Bluedenimdoglover · 14/09/2025 17:57

No matter what you or anyone else thinks, they are her children, so you have to go along with her wishes. Then, if they do catch something, you can't then be blamed.

HardyHiker · 14/09/2025 18:14

WhereAreMyAirpods · 11/09/2025 17:32

Your SIL sounds like a bundle of laughs. Some people just can't cope with the idea of any sort of illness. RSV is the common cold.

RSV is not just a cold for babies. It causes bronchiolitis and can be life threatening. I am a paediatric nurse with 35 years experience and every winter our ward is full of babies with RSV requiring supplemental oxygen and NG feeds or IV fluids. Some go on to need further respiratory support optiflow, NIV or even intubation and ventilation and transfer to PICU. I've personally looked after several babies who have died and not all of these were premature or had other underlying issues. There are also many viruses around other than RSV which cause problems such as rhinovirus, enterovirus, boca virus, human metapneumovirus (HMPV), parainfluenza virus, and not forgetting flu A and B and Covid 19. Whilst these may cause minor symptoms in healthy older children and adults, they can be deadly to babies, small children, the immunocompromised and the elderly. It's sensible to take precautions.
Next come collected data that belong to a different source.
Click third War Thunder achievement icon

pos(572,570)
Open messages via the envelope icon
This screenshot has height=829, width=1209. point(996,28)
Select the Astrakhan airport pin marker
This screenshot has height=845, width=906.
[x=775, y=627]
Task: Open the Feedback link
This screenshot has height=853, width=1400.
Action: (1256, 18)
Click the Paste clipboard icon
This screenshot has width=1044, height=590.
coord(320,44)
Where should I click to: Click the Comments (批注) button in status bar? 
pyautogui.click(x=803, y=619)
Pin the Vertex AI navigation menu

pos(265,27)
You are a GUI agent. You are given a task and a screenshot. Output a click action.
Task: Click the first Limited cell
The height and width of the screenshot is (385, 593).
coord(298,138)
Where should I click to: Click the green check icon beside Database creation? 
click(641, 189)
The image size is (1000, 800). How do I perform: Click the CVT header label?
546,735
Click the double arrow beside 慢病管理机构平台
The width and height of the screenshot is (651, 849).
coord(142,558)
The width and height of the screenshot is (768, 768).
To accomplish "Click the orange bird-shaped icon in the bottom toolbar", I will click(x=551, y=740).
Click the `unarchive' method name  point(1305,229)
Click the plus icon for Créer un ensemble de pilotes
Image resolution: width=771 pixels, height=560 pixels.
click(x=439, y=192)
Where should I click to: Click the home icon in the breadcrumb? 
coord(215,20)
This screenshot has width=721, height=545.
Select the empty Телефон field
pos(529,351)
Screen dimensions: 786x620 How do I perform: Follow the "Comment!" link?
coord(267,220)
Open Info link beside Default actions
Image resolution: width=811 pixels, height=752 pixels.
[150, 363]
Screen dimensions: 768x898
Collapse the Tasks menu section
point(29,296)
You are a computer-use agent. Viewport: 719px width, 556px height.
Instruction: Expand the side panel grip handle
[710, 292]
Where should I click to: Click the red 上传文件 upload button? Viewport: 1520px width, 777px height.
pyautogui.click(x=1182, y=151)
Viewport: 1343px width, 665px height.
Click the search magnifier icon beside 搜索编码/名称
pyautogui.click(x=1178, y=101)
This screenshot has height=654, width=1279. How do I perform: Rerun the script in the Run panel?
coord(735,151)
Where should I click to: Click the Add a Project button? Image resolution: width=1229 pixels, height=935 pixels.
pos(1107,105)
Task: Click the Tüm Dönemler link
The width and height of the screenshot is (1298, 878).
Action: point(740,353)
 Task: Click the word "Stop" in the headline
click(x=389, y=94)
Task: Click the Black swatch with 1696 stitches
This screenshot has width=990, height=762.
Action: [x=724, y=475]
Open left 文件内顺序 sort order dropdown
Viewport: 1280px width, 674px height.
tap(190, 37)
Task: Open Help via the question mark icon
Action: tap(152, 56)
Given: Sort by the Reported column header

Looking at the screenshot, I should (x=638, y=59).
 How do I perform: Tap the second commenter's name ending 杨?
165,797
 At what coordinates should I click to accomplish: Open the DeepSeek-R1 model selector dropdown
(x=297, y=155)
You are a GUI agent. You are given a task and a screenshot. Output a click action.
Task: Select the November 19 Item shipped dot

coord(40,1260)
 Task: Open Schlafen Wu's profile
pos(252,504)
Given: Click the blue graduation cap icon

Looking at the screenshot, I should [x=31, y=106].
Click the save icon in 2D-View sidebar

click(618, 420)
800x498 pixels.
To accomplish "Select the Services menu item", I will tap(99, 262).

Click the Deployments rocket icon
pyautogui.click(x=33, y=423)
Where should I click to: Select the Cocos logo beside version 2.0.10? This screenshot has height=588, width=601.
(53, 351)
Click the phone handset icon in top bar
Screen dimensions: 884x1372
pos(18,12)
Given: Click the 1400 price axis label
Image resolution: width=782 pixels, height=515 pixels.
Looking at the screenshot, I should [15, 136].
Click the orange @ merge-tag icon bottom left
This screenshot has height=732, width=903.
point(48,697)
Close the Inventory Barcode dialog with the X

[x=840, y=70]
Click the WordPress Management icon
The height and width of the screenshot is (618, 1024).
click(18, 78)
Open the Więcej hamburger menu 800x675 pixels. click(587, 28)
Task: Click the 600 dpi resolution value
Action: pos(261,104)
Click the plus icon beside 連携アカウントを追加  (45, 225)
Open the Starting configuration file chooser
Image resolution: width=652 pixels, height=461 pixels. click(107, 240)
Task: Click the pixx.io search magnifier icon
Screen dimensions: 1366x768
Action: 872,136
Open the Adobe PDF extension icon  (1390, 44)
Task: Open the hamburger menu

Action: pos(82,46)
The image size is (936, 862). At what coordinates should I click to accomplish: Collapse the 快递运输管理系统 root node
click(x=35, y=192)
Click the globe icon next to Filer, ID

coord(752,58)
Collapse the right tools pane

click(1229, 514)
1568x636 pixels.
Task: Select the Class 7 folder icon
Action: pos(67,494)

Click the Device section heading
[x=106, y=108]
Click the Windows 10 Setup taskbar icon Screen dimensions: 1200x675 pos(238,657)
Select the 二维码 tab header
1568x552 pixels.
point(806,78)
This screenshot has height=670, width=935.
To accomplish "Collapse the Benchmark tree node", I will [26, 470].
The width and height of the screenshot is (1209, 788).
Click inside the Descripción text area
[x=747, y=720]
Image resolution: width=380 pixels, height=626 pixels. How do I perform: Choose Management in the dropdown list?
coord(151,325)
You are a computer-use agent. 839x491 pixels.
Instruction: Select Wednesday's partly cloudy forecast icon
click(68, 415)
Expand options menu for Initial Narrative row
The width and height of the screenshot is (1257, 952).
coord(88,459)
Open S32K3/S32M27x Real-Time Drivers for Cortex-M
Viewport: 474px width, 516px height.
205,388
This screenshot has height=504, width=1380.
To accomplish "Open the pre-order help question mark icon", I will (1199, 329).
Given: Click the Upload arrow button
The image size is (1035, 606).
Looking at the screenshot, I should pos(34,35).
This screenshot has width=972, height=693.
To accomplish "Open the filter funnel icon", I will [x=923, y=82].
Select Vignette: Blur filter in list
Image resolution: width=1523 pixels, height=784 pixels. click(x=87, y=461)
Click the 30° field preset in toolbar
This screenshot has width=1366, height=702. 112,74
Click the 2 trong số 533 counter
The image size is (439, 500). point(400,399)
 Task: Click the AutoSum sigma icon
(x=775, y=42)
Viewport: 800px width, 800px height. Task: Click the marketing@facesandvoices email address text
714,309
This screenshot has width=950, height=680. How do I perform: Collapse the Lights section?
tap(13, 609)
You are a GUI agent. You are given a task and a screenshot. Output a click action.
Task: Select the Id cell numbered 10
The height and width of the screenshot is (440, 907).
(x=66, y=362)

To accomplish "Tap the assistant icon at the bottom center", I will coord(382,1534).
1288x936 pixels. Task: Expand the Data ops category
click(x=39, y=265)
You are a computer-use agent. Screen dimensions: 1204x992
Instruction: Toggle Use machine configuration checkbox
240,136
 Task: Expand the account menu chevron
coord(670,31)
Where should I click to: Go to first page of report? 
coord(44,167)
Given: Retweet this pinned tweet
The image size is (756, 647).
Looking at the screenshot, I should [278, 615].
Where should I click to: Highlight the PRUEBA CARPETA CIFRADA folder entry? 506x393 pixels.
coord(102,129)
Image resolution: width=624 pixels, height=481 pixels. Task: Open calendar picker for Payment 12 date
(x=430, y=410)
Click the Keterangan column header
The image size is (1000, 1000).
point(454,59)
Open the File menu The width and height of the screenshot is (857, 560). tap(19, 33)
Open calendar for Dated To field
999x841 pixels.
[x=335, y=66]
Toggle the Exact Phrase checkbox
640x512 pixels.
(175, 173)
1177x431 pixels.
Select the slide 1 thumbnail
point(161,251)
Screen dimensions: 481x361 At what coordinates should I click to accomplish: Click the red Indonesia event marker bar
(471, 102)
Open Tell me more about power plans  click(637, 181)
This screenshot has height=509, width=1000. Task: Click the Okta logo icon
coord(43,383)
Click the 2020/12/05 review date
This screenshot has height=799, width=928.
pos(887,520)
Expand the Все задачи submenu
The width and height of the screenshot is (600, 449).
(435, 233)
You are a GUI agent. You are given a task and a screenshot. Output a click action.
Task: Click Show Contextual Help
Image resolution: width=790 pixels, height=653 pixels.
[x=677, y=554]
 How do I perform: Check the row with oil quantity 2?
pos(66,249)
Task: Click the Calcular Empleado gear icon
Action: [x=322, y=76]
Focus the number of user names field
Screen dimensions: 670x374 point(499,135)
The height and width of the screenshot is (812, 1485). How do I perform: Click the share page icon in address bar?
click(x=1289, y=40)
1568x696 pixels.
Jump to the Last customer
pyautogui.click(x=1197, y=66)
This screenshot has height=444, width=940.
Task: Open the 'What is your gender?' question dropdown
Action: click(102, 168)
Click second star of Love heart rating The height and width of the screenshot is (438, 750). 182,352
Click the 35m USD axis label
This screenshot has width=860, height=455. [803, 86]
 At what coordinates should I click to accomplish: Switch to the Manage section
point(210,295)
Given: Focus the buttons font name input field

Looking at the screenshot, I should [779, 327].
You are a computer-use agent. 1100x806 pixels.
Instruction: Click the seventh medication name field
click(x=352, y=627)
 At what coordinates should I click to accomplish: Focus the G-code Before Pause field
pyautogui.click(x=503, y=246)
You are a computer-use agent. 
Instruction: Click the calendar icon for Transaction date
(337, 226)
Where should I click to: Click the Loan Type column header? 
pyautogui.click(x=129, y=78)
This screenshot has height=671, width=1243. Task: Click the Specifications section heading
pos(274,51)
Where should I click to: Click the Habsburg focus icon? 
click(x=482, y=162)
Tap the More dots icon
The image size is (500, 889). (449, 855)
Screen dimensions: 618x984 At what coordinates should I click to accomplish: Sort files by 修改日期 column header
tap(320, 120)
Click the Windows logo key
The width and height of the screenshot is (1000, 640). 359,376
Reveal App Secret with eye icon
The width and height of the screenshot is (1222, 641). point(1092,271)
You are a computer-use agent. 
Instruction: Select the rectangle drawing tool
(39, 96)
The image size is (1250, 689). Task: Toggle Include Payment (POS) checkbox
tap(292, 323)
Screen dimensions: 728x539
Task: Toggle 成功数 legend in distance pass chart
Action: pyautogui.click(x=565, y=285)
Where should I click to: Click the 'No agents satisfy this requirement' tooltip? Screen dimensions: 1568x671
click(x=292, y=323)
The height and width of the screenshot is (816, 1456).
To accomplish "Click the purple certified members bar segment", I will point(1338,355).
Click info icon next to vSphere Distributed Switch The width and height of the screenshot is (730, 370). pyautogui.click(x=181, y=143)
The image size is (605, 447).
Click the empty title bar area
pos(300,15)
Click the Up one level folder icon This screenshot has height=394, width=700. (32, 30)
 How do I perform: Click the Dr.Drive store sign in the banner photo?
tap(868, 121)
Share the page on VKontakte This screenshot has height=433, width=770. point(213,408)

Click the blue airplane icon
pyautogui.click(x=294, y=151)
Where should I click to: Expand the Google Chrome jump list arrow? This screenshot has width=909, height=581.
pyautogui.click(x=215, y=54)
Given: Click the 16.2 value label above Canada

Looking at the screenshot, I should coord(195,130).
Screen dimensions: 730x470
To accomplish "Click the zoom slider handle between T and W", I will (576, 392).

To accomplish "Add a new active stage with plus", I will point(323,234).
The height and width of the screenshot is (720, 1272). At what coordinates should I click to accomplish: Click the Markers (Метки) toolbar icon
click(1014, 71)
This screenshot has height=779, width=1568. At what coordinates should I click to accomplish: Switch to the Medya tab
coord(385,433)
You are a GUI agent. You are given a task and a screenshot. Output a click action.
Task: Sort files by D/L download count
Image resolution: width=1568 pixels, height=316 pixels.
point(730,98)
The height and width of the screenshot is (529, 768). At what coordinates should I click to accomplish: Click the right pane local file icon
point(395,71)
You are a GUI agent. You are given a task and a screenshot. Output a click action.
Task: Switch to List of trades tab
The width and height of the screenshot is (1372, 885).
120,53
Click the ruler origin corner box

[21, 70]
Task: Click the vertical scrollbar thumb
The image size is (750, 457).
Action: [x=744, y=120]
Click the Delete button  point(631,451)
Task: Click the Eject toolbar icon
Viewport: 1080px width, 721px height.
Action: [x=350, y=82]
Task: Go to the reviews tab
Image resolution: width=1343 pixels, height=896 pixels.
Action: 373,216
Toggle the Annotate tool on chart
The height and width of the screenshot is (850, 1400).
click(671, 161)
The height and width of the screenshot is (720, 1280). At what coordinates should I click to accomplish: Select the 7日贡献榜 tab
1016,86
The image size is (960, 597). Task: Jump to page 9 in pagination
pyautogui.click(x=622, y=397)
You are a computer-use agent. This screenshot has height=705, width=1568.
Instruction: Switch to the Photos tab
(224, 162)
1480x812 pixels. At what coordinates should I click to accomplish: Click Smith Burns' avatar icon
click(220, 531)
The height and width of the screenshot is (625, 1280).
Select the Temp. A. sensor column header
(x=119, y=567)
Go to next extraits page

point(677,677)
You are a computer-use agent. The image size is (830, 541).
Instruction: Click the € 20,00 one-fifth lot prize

DuckbilledSplatterPuff · 14/09/2025 18:38

AdventuresWithAnimals · 11/09/2025 17:40

I wouldn’t do what your SIL is, but is it really that difficult to go along with? You can still cuddle them, play with them, read to them etc, just not kiss them. My kids didn’t want kisses from anyone but mum and dad as they got to be older toddlers onwards anyway.

Agreed.

A lot of people think its over the top.. but why not just accept it?

Your SIL is obviously stressing and she's asking for your co-operation.

She's the mother. They are her kids...she worries about them, maybe there's things going on or warnings she's been given that you don't know about.. Having lived through lockdown, its not surprising that its made people's anxieties higher.

But since she is so worried about them - why would anyone insist that their wishes come before the mother's?

Oshaghennesey · 14/09/2025 18:46

If she doesn't want someone kissing her children, then that's up to her and no unreasonable. You don't get to argue with it or about it.

RampantIvy · 14/09/2025 19:07

I'm not judging the SIL because of her request, but I am judging the fact that she is getting her medical "advice" from TikTok.

BMW6 · 14/09/2025 19:31

GiveDogBone · 12/09/2025 18:07

She’s obviously mentally ill with anxiety or OCD or something similar.

I’d take her up on her offer not to see her for the winter.

You ignorant fool.

BMW6 · 14/09/2025 19:34

RampantIvy · 14/09/2025 19:07

I'm not judging the SIL because of her request, but I am judging the fact that she is getting her medical "advice" from TikTok.

It's NHS advice.

One of my sisters is a senior paediatric nurse. RSV is a killer of babies and toddlers every single year.

It's a truly dreadful illness and ANY steps that can be taken to minimise the risk of infecting children is worth doing. My sister may have to watch fewer children die struggling to take a breath.